# Exercises:
A. Set down, word for word, the part of the Locos Por Lorca program that opens with the words containing "10:30-11:30. Poetry reading" and closes with "Federico García Lorca.".
B. Resume the Locos Por Lorca program, carrying it on past its last line.

# Given text:
BEGIN

Locos Por Lorca: An Irish Celebration of the Great Spanish Poet. 8 November 2019, 10am-1pm. Aula García Lorca, Facultad de Filosofía y Letras, Universidad de Granada.
LOCOS POR LORCA: AN IRISH CELEBRATION OF THE GREAT SPANISH POET
8 NOVEMBER 2019. 10:00-13:00.
Aula García Lorca, Facultad de Filosofía y Letras, Universidad de Granada.
ORGANIZED BY: Granada Centre of Irish Studies, Irish Embassy,
Departamento de Filologías Inglesa y Alemana de la Universidad De
Granada, Máster Universitario en Literatura y Lingüística Inglesa.
PROGRAMME:
10:00 a.m. Opening ceremony. Introduction
10:15. Theo Dorgan & Keith Payne. “The task of translating.
Spanish-Irish connections: Translating Romanceros into English and
Irish”
10:30-11:30. Poetry reading by Irish poets Keith Payne and Theo Dorgan with poems from their recent and upcoming collections. Reading and discussion of their translations into English and Irish of a selection of poems by Federico García Lorca.
• Reading by Keith Payne from recent and forthcoming collections
• Reading of poems by Federico García Lorca in translation by Payne and Dorgan followed by a discussion of the translations in English and Irish
• Reading by Theo Dorgan from recent and forthcoming collections
11:30. Music. Some tunes by Cormac Breatnach
11:45. The Lorca influence among Spanish poets: Gerardo Rodríguez-Salas as a case study
• Reading of ‘Almirez’ (Caballo del alba: Voces de Granada para Federico, Diputación de Granada, 2018)
• Reading of excerpts from the short story ‘No duerme nadie’ (Hijas de un sueño, 2017, in dialogue with Lorca’s Poet in New York)

END

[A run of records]

BEGIN

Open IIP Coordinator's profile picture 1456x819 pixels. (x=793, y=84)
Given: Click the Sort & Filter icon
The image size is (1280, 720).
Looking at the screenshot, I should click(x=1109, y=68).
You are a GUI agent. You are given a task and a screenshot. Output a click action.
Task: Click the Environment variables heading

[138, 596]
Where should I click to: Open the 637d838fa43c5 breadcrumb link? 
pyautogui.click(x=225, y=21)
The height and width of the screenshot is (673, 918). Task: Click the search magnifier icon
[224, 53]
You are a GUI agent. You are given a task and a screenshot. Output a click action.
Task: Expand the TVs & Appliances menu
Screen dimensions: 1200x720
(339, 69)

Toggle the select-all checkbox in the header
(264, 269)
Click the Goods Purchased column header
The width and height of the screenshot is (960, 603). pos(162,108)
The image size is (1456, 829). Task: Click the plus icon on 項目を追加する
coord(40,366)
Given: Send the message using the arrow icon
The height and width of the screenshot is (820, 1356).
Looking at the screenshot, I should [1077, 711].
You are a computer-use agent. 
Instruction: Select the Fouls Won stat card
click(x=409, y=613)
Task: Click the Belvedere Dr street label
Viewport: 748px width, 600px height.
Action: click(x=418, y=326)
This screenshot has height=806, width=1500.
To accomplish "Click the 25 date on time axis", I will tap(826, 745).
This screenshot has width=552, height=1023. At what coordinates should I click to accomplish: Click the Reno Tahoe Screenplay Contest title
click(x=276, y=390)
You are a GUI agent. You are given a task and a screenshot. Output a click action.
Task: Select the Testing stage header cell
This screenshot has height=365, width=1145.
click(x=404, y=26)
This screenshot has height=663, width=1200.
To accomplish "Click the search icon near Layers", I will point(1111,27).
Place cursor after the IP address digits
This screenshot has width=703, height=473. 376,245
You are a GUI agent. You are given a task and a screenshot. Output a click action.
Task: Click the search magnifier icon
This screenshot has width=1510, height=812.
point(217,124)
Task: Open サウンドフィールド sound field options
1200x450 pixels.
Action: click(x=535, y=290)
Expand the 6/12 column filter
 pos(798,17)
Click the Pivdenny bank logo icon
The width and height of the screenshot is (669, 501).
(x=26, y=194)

END

# Responses in order:
A.
10:30-11:30. Poetry reading by Irish poets Keith Payne and Theo Dorgan with poems from their recent and upcoming collections. Reading and discussion of their translations into English and Irish of a selection of poems by Federico García Lorca.

B.
12:15. Music. Some tunes by Cormac Breatnach
12:30. Discussion with students / ‘Questions & Answers’
BIOGRAPHICAL NOTES:
Cormac Breatnach’s playing can be heard on more than 50 albums (e.g.Deiseal, Riverdance), on his own solo albums (Musical Journey and Éalú) and on film soundtracks (such as Moondance and Horse). He also featured on and presented two TV music programmes, one of which brought him to visit the birthplace of his mother, Lucy, in Algorta, in the Basque Country. He was the recipient of Arts Council funding (2014-2019) for his other recent musical project, The Whistle Blower, involving film, live music, and motion graphics. A related RTÉ Radio 1 documentary followed, as did his CD, The Whistle Blower.
Theo Dorgan is one of Ireland’s leading poets; he is also a non-fiction prose writer, novelist, editor, documentary screenwriter, essayist and translator. His most recent collections of poems are Nine Bright Shiners, (awarded the Irish Times/Poetry Now Prize for best collection in 2015) — and Orpheus (2018), both from Dedalus Press. His translation of Lorca’s Romancero Gitano into Irish Gaelic has just been published to great critical acclaim. Formerly Director of Cork Film Festival and for many years Director of Poetry Ireland, the national poetry organisation, he is also well known for his books programmes on radio and television.
Keith Payne was the Ireland Chair of Poetry Bursary Award winner 2015-2016. His recent collections include Broken Hill (Lapwing, Belfast, 2015); Six Galician Poets (Arc, 2016); Diary of Crosses Green, from the Galician of Martín Veiga (Francis Boutle 2018); The Desert, from the Galician of María do Cebreiro – Poetry Book Society Recommended (Shearsman, 2019) and Second Tongue, from the Galician of Yolanda Castaño (forthcoming, Shearsman 2020). A regular reviewer of contemporary poetry for the Dublin Review of Books, Keith is director of The La Malinche Readings Ireland/Galicia and Poema Ria International Festival of Poetry, Vigo.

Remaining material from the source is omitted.